- **EXERCISE BRIEF**
Of all the entries below, only the lines from the one with "Aggies Take on LSU Alumni Gold Meet (130, 1034)" up to and including the one with "[Aggies Take on" are to be duplicated exactly.

- **RECORDS PROVIDED**
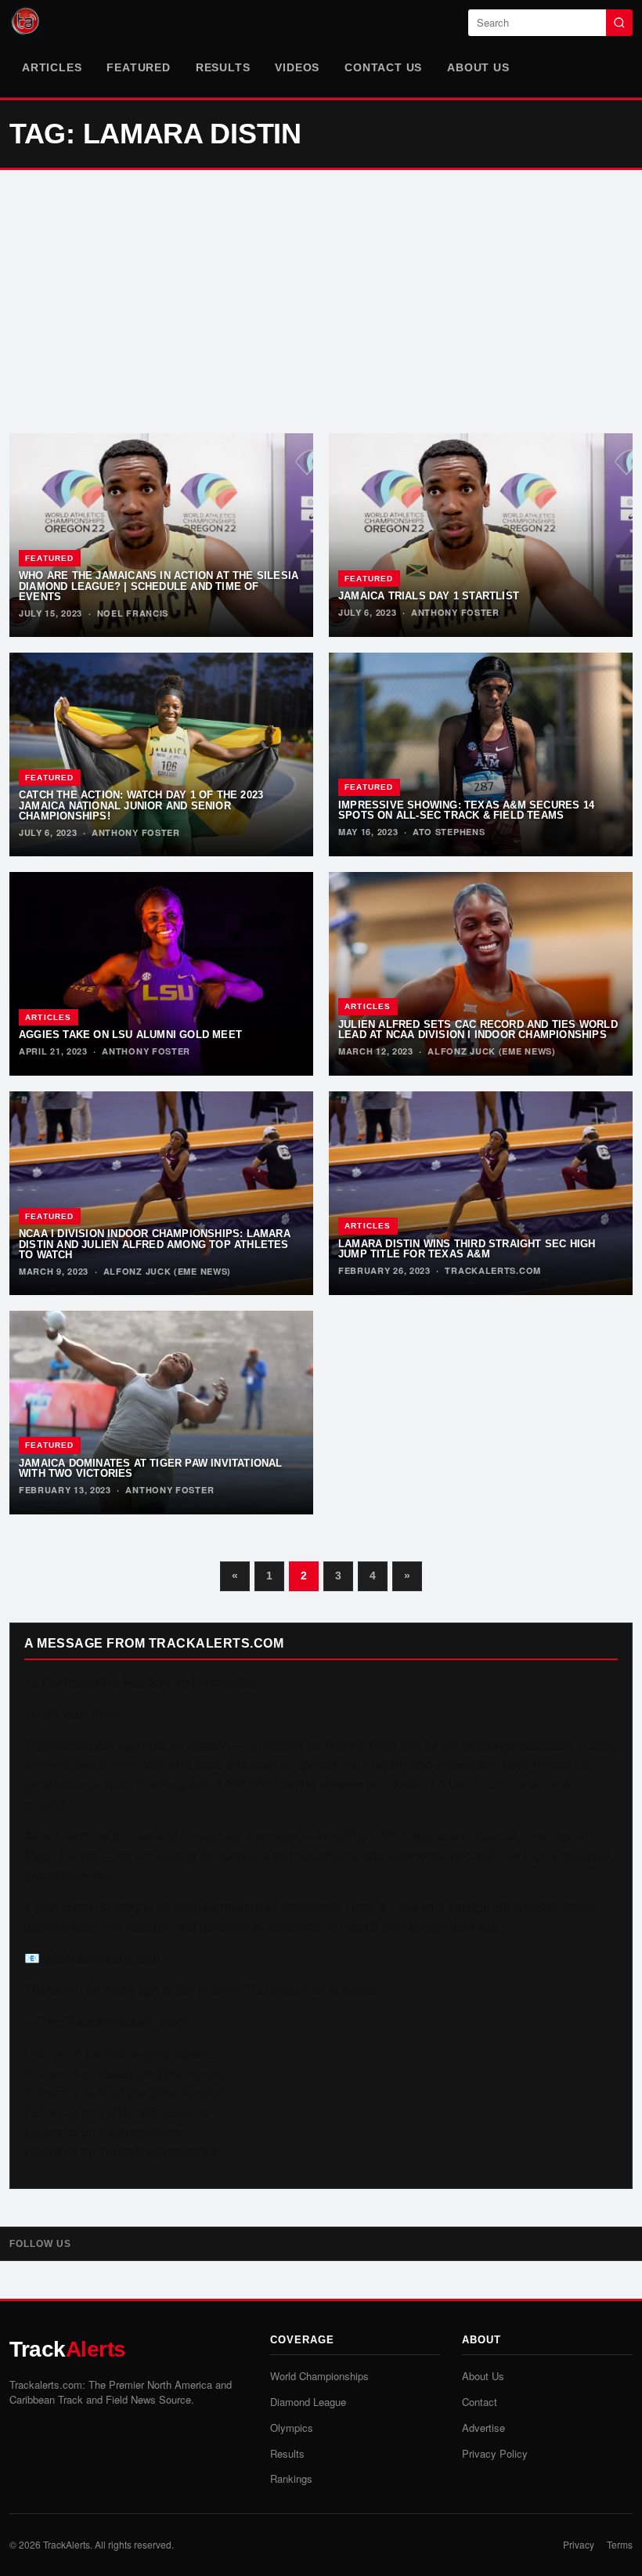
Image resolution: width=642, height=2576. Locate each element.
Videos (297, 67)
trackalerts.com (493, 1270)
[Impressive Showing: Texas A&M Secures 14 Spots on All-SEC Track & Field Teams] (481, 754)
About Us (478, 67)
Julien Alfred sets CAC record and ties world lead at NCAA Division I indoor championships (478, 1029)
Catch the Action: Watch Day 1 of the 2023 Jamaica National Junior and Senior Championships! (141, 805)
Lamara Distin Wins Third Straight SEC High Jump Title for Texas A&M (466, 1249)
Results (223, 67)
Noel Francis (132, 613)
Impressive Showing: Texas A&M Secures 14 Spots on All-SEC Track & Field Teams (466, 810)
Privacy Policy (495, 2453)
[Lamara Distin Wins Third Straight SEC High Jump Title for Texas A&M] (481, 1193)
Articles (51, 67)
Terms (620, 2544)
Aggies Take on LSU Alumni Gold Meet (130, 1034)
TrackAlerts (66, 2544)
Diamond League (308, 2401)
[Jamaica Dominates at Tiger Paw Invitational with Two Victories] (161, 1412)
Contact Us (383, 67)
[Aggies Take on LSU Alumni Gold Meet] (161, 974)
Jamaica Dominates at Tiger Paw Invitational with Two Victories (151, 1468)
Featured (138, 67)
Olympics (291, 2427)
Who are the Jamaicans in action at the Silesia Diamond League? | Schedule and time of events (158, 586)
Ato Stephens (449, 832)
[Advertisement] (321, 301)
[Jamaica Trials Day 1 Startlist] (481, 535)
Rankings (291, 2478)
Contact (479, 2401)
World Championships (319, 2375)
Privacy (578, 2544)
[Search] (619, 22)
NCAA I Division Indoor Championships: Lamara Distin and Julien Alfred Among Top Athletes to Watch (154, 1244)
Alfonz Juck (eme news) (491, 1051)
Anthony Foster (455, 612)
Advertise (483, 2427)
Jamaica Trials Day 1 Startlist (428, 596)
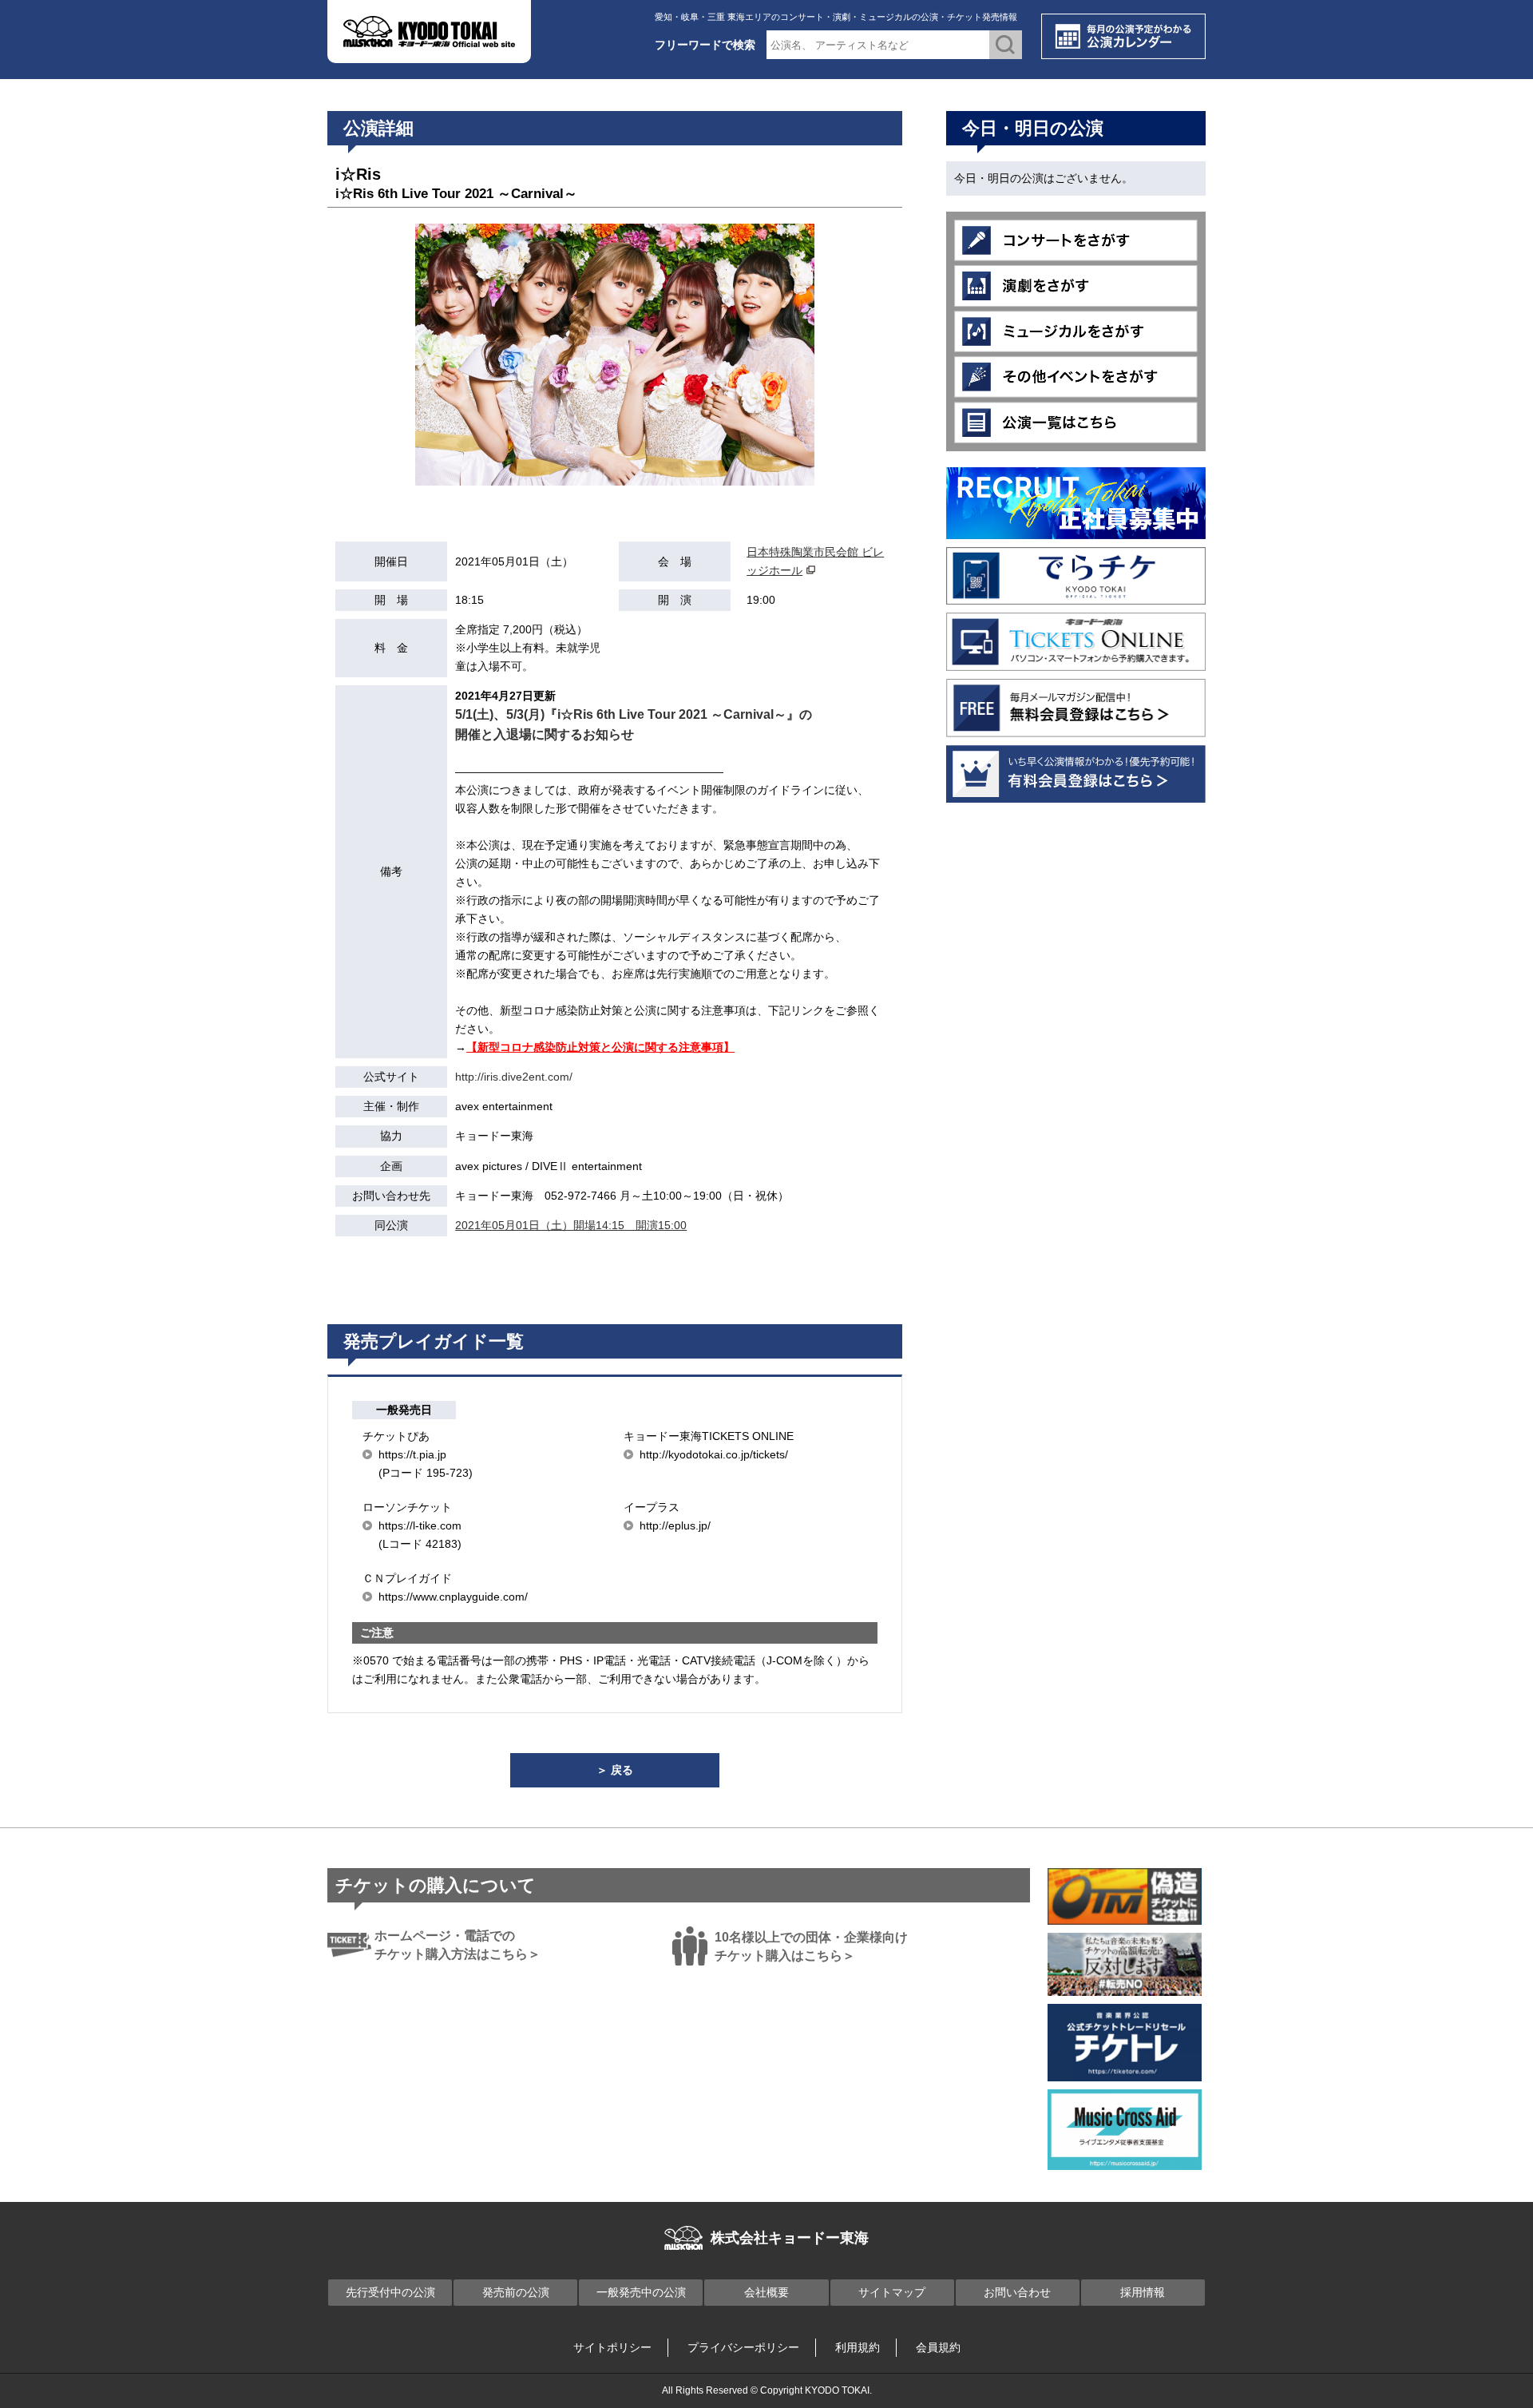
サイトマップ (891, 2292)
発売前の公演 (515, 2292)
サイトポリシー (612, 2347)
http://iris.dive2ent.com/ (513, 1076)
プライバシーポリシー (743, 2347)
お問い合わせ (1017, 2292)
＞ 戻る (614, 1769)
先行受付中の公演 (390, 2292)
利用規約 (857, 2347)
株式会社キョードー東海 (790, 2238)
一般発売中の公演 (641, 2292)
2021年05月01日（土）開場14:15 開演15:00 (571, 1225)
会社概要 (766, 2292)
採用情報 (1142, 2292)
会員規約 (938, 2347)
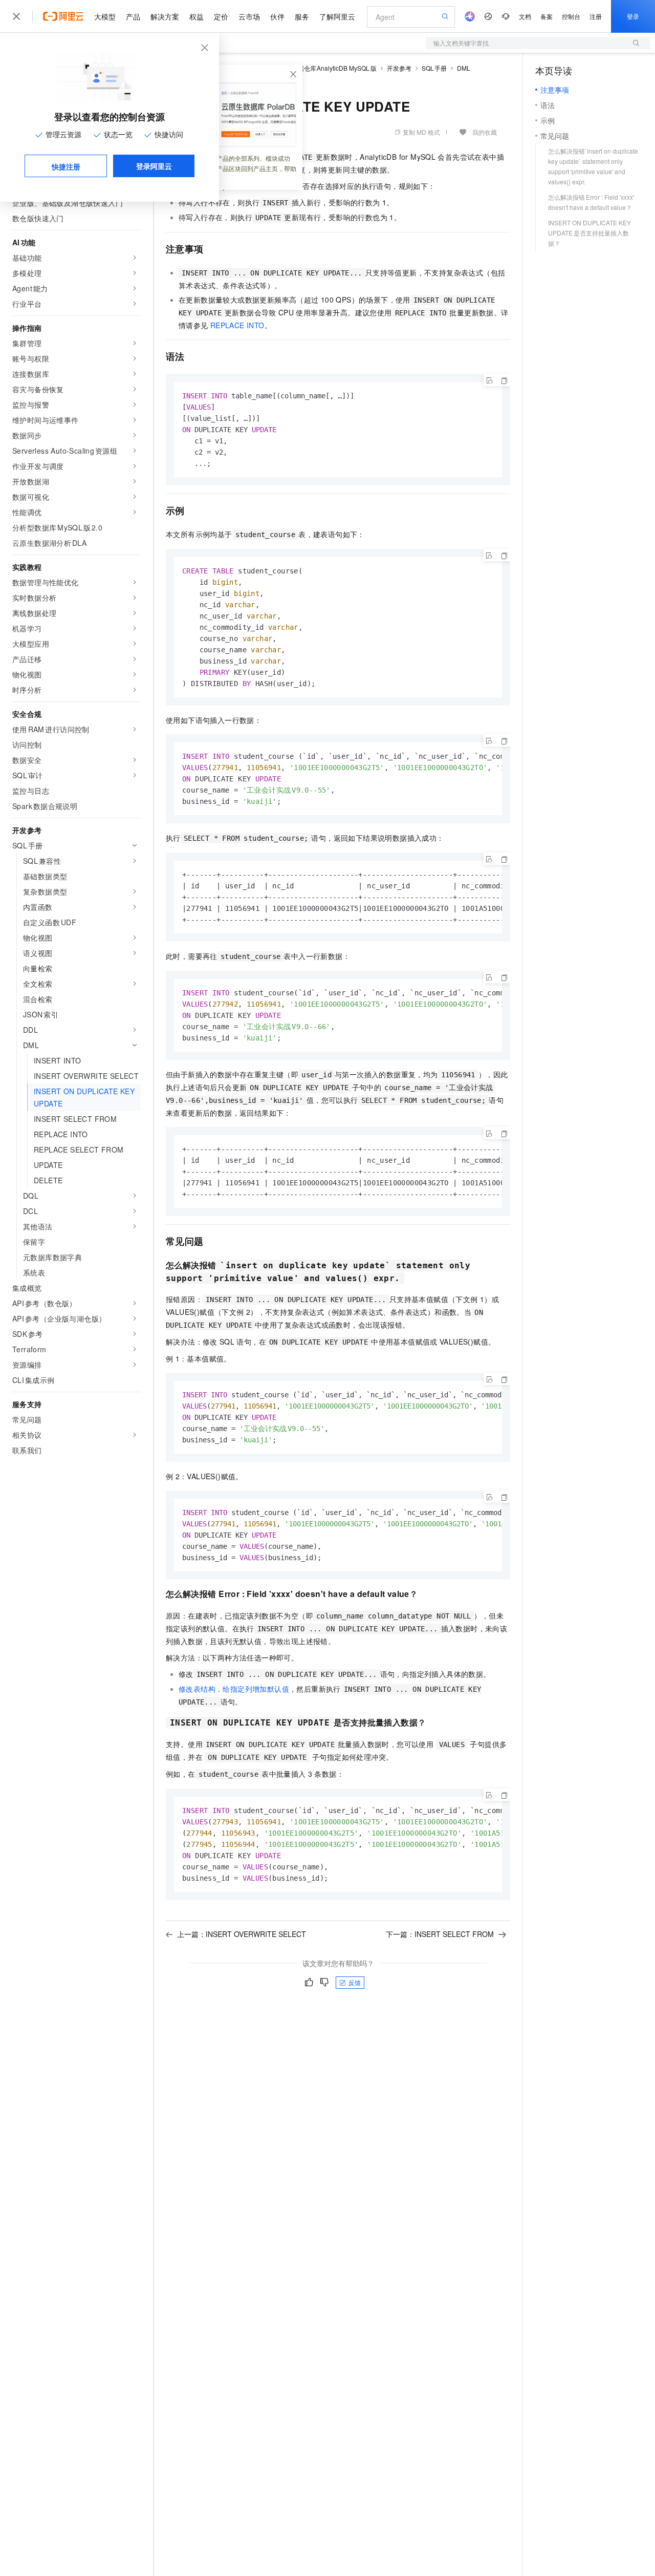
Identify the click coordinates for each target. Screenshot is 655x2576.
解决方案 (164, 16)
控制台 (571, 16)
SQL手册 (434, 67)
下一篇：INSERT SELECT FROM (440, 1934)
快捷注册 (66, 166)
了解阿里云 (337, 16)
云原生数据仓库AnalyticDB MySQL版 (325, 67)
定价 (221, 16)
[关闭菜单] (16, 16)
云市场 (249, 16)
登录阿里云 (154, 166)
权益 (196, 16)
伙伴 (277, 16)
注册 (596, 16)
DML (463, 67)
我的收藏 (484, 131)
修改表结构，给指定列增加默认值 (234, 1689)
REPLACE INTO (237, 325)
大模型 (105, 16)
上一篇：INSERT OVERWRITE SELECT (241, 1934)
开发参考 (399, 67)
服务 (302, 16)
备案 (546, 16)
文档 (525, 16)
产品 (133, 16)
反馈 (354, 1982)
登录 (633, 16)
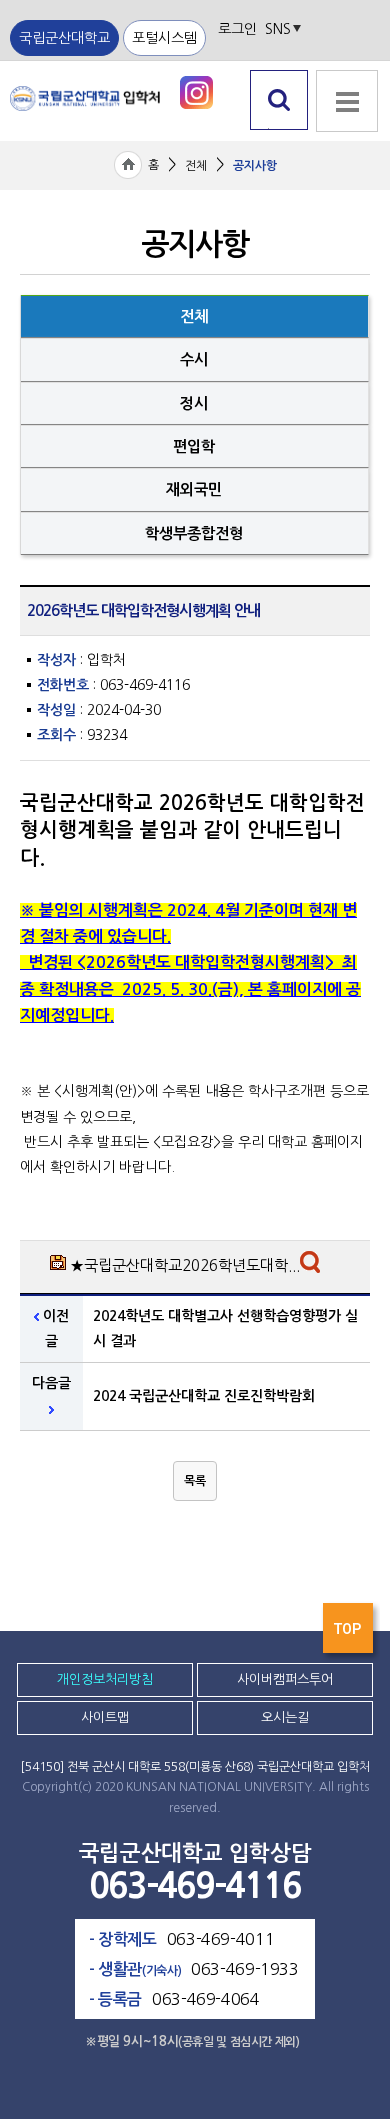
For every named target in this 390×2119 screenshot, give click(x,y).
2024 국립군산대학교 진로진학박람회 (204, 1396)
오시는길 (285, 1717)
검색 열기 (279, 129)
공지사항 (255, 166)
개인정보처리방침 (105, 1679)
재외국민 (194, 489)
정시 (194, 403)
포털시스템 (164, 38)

- **RESULT**
Aggies Take on LSU Alumni Gold Meet (130, 1034)
TrackAlerts (66, 2544)
Diamond League (308, 2401)
[Jamaica Dominates at Tiger Paw Invitational with Two Victories] (161, 1412)
Contact Us (383, 67)
[Aggies Take on LSU Alumni Gold Meet] (161, 974)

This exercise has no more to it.